I am in Jenners, the delightfully elegant old-fashioned department store in Edinburgh. Yes. [Pinching self]. I really do seem to be. For evidence, there are any number of grey-haired coiffed Edinburgh ladies in here, having a tea and shortbread, in tartan wrappers. There's a strong smell of ammonia coming from the Spa beside, where no doubt the grey hairs have been coiffed.
To think it all goes back to the toss of a coin a year ago in some Rugby authority when it was thus decided that the semi-finalists of the Heineken cup would play the final here in this dramatic and beautiful gothic place. It is truly a funny oul rock and roll world.
So, to pick up the end of the thread that led me here: last Saturday I was in Smith.field, to help Iv with his show, when Brother rang me to tell me our father had had a "turn" and had been hospitalised. He'd taken ages trying to get dressed and couldn't speak properly. Brother said something about a mini-stroke. A few days somehow went by. I looked after the donkey and a half we now have. (Pictures of "Cromwell" to come). Ma seemed flustered (she's not good with hospitals, or sickness, in fact.) and decided to come home on Tuesday. So somehow it was decided that should be the one, (not that I mind, exactly) to come over and oversee things. It's as well I did - my father, though showing flashes of his former self - is shaken to the core. He is not able to talk to the doctors, is frustrated by his speech, and needs someone to advocate for him. It's really strange - he's himself and yet he is not. He stares at you with these big popping blue eyes, as if he finds all this incredible. (But my father has gooseberry green eyes, doesn't he?)
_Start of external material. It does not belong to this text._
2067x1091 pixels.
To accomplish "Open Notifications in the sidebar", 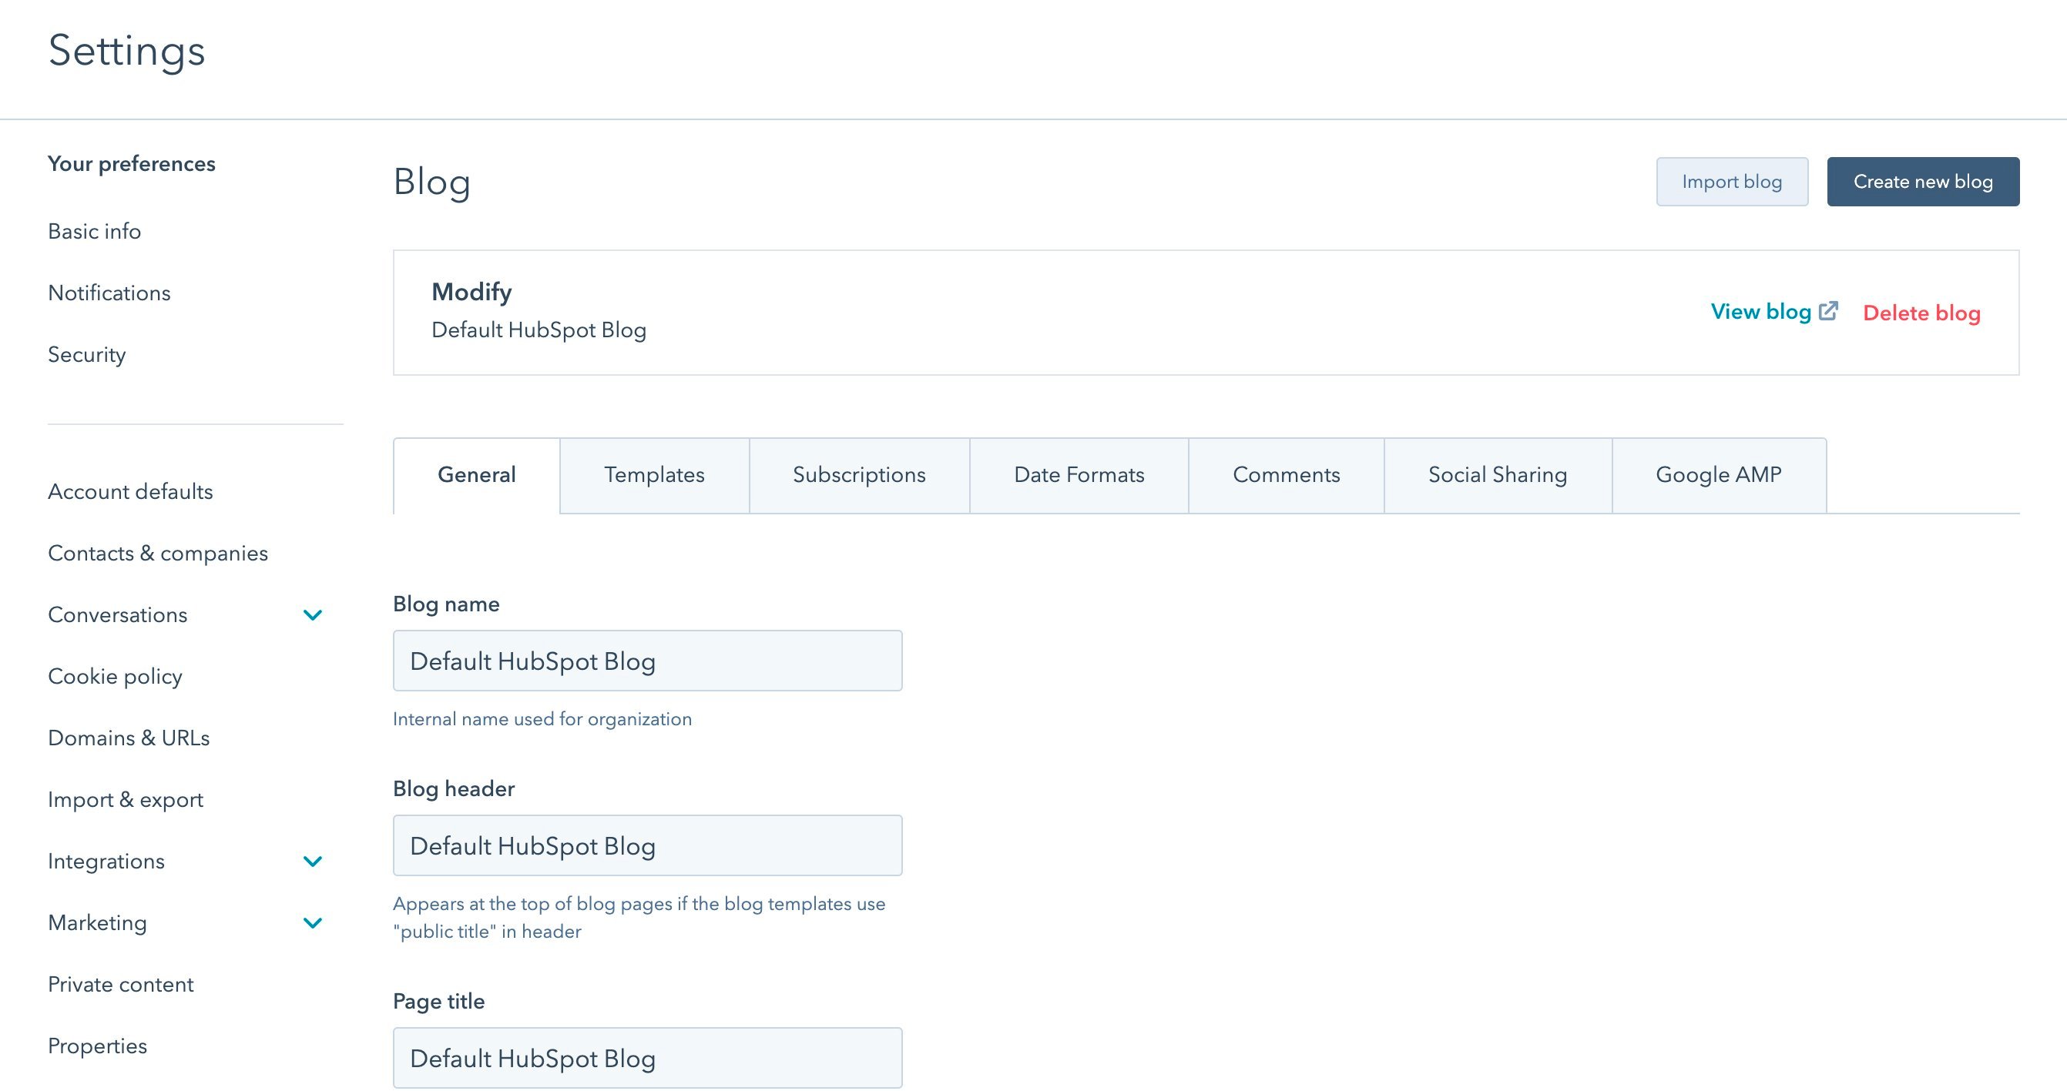I will click(x=109, y=293).
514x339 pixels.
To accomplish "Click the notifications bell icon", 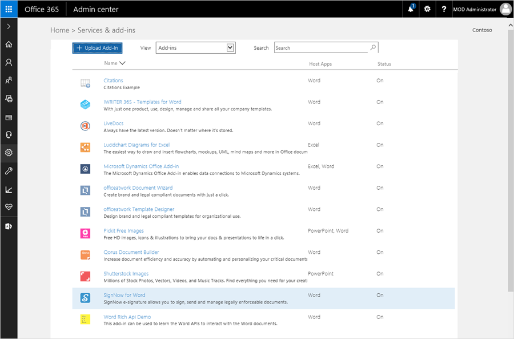I will click(410, 9).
Now we have to make arrangements to bring him home but first he has to have an operation to clear his carotid artery.This is to happen on Monday, allegedly. I say allegedly because the team looking after him is like a benign multi-headed monster, that likes to argue with itself - between the ward doctors and the surgeons, they all have a different idea of what he should do. yes, he needs the operation, and can go home immediately after it with the Irish repatriation service, in an ambulance - no, he can't travel such a long way, but can be discharged to my brother with his car, the day after the operation, to stay close-by. And so on. And so forth.
My head, it is wrecked. Gradually though, I hope a clear story will emerge, because I feel like the Queen, forced to be "entertained" by the winners of Britain's Got. Talent.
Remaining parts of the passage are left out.